In a dark departure from our standard picture of whistleblowers, C. Fred Alford offers a chilling account of the world of people who have come forward to protest organizational malfeasance in government agencies and in the private sector. The conventional story-high-minded individual fights soulless organization, is persecuted, yet triumphs in the end-is seductive and pervasive. In speaking with whistleblowers and their families, lawyers, and therapists, Alford discovers that the reality of whistleblowing is grim. Few whistleblowers succeed in effecting change; even fewer are regarded as heroes or martyrs.Alford mixes narrative analysis with political insight to offer a frank picture of whistleblowing and a controversial view of organizations. According to Alford, the organization as an institution is dedicated to the destruction of the moral individualist. Frequently, he claims, the organization succeeds, which means that the whistleblowers are broken, unable to reconcile their actions and beliefs with the responses they receive from others. In addition to being mistreated by organizations, whistleblowers often do not receive support from their families and communities.
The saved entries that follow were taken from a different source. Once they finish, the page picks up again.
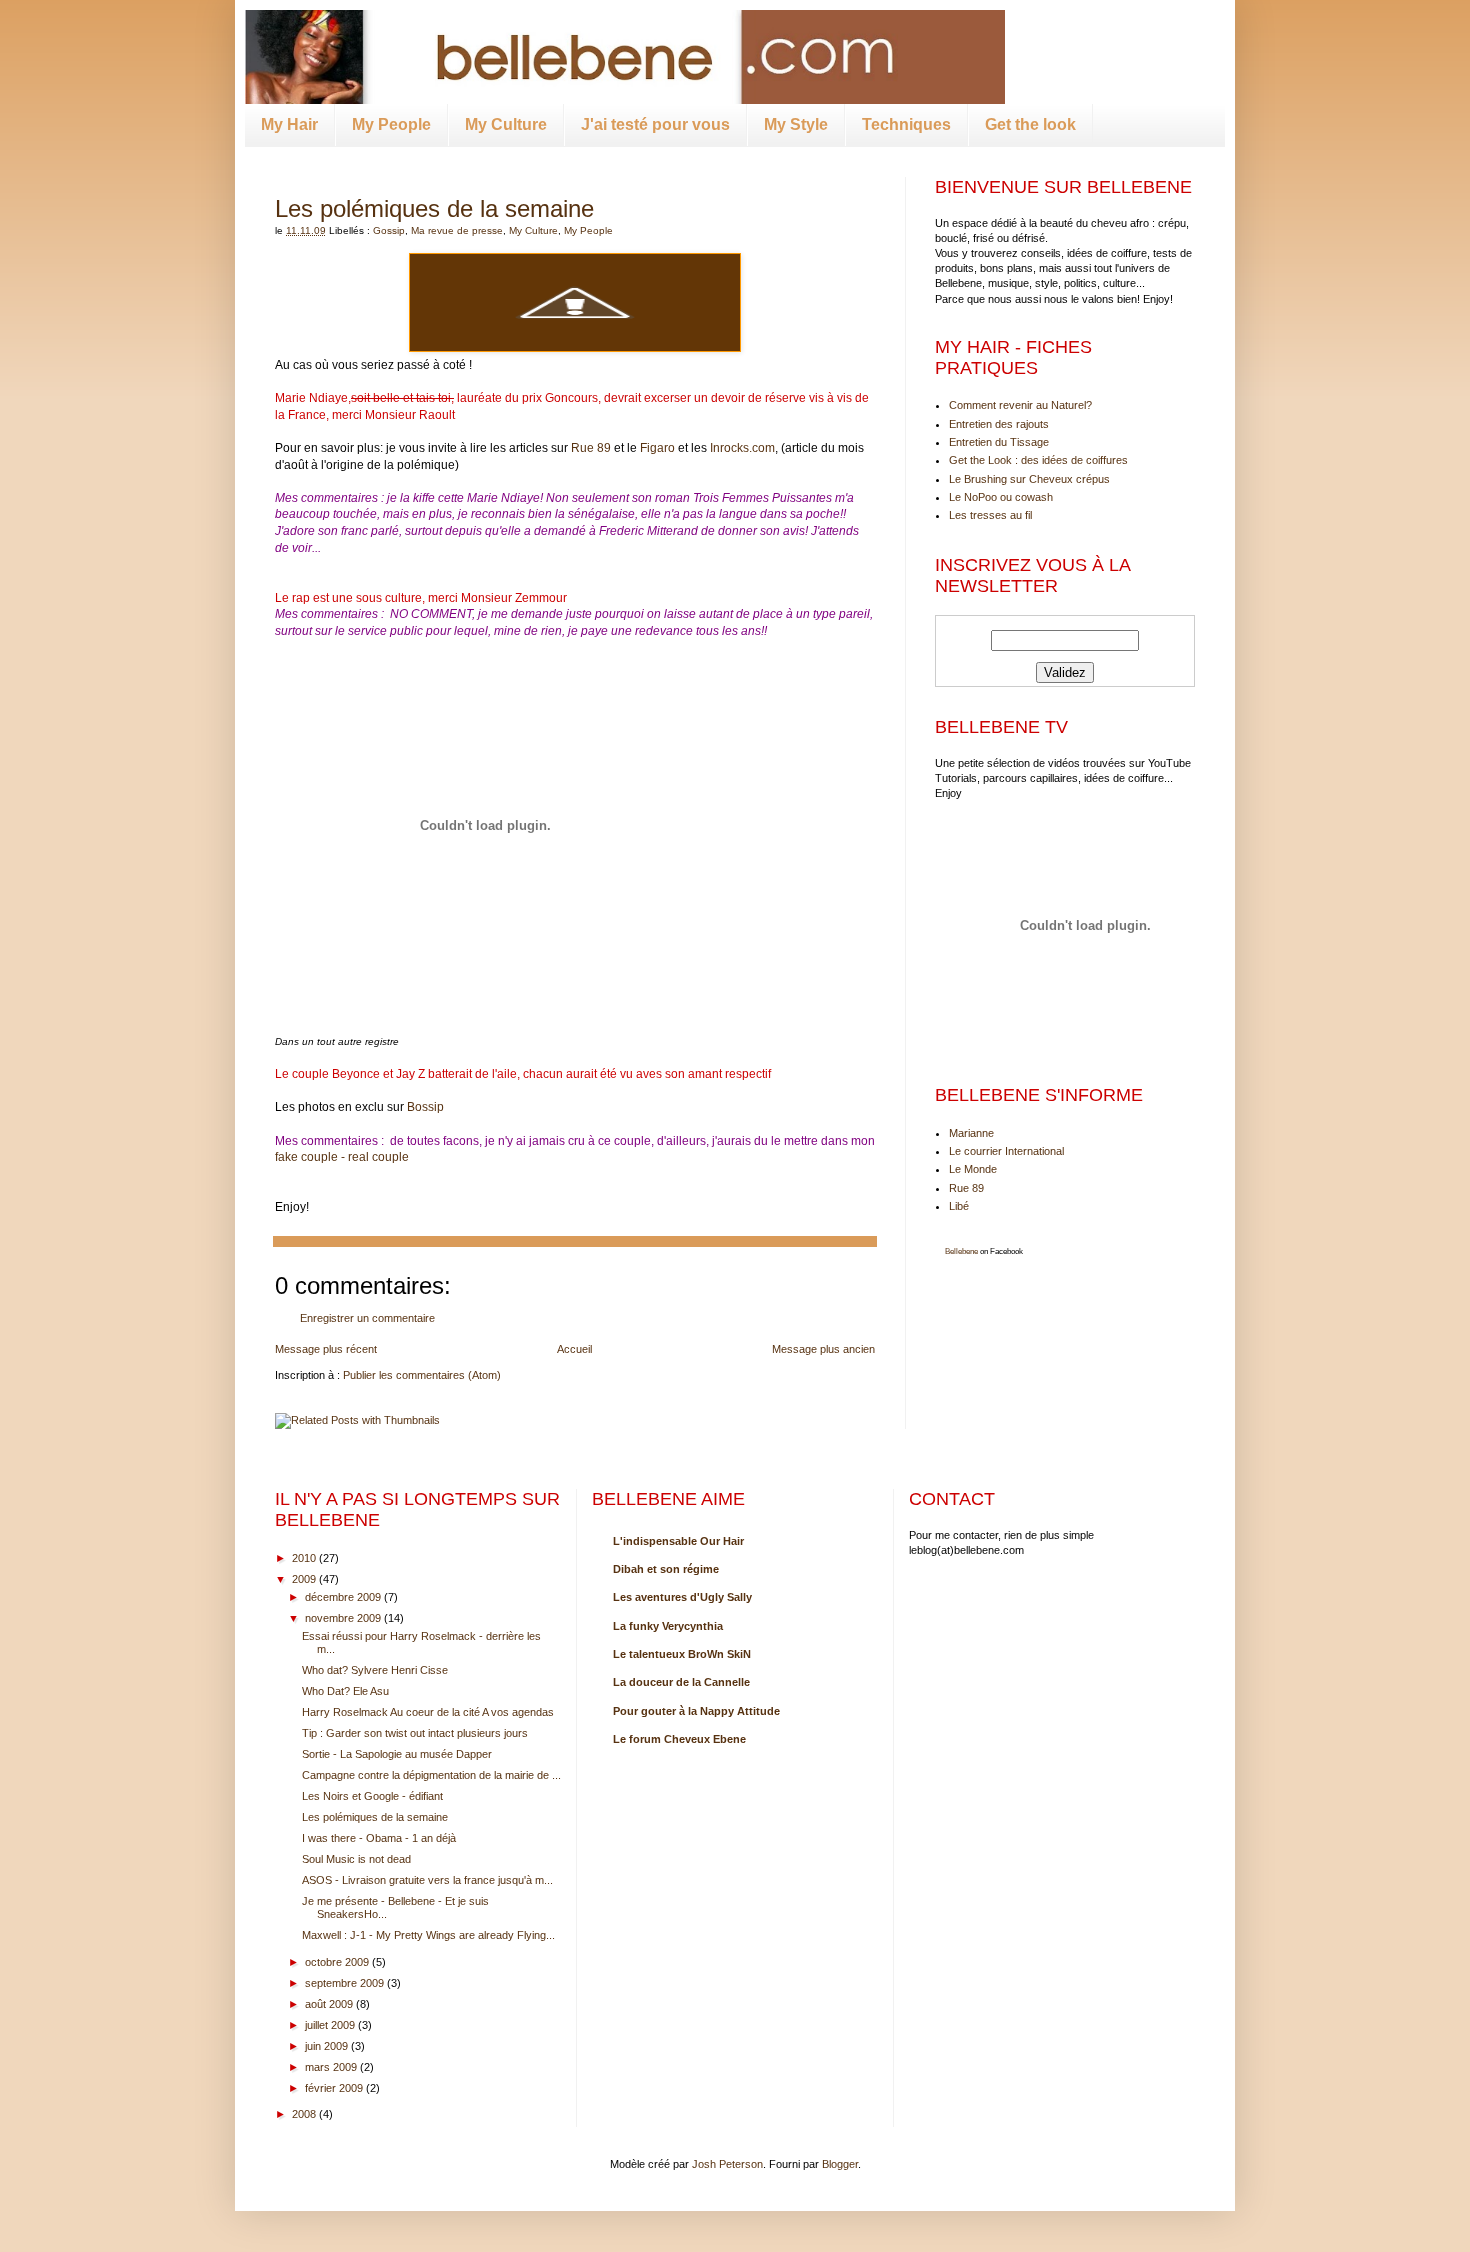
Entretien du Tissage (999, 442)
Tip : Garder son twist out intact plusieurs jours (415, 1733)
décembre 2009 (343, 1597)
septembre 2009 (344, 1983)
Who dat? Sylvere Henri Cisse (375, 1670)
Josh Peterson (727, 2164)
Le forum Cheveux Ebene (679, 1739)
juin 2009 (326, 2046)
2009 (304, 1579)
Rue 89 (591, 448)
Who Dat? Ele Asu (345, 1691)
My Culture (506, 124)
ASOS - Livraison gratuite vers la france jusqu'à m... (427, 1880)
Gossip (389, 230)
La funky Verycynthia (668, 1626)
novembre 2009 (343, 1618)
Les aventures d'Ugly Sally (682, 1597)
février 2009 (334, 2088)
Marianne (971, 1133)
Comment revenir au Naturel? (1020, 405)
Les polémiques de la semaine (434, 208)
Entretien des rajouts (999, 424)
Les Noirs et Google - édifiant (372, 1796)
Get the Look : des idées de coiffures (1038, 460)
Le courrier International (1006, 1151)
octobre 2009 (337, 1962)
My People (391, 124)
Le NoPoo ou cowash (1001, 497)
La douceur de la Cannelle (681, 1682)
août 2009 (329, 2004)
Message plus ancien (823, 1349)
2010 (304, 1558)
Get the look (1030, 124)
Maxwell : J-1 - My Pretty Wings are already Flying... (428, 1935)
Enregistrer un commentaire (367, 1318)
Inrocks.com (742, 448)
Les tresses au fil (990, 515)
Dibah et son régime (666, 1569)
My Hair (289, 124)
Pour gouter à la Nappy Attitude (696, 1711)
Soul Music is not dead (356, 1859)
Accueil (574, 1349)
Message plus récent (326, 1349)
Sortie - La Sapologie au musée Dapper (397, 1754)
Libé (959, 1206)
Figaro (657, 448)
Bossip (425, 1107)
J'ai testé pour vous (655, 124)
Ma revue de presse (457, 230)
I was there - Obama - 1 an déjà (379, 1838)
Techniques (906, 124)
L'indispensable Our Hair (678, 1541)
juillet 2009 (330, 2025)
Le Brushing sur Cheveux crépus (1029, 479)
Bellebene (961, 1251)
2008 (304, 2114)
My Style (796, 124)
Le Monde (973, 1169)
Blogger (840, 2164)
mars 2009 (331, 2067)
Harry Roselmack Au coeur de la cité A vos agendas (428, 1712)
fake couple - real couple (342, 1157)
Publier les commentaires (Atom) (422, 1375)
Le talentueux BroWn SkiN (682, 1654)
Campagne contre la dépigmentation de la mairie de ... (431, 1775)
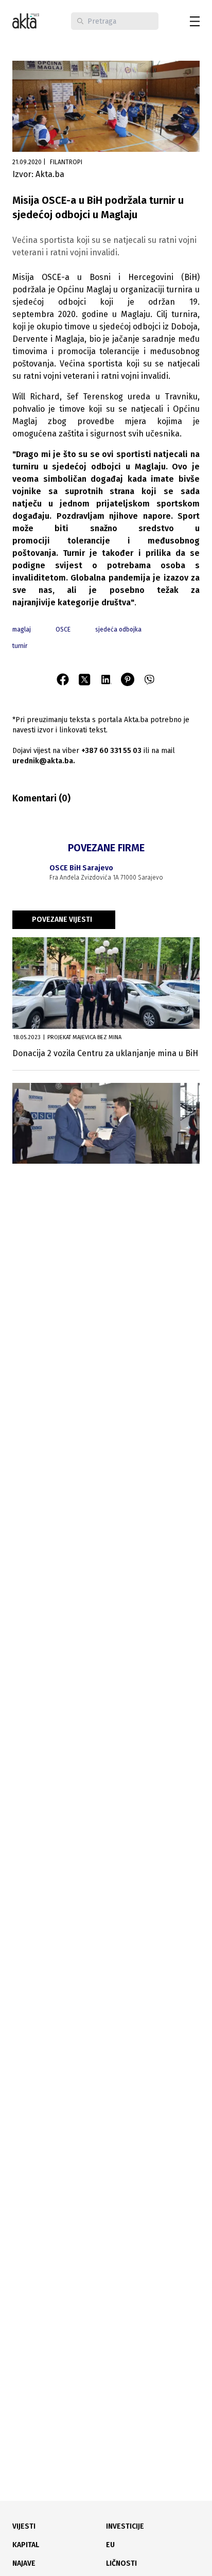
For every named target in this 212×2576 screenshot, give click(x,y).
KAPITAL (25, 2544)
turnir (19, 646)
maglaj (21, 629)
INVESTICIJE (125, 2526)
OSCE (63, 629)
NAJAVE (24, 2563)
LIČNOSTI (121, 2563)
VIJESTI (24, 2526)
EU (110, 2544)
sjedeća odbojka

In order to make sense of their stories, Alford claims, some whistleblowers must set aside the things they have always believed: that loyalty is larger than the herd instinct, that someone in charge will do the right thing, that the family is a haven from a heartless world. Alford argues that few whistleblowers recover from their experience, and that, even then, they live in a world very different from the one they knew before their confrontation with the organization.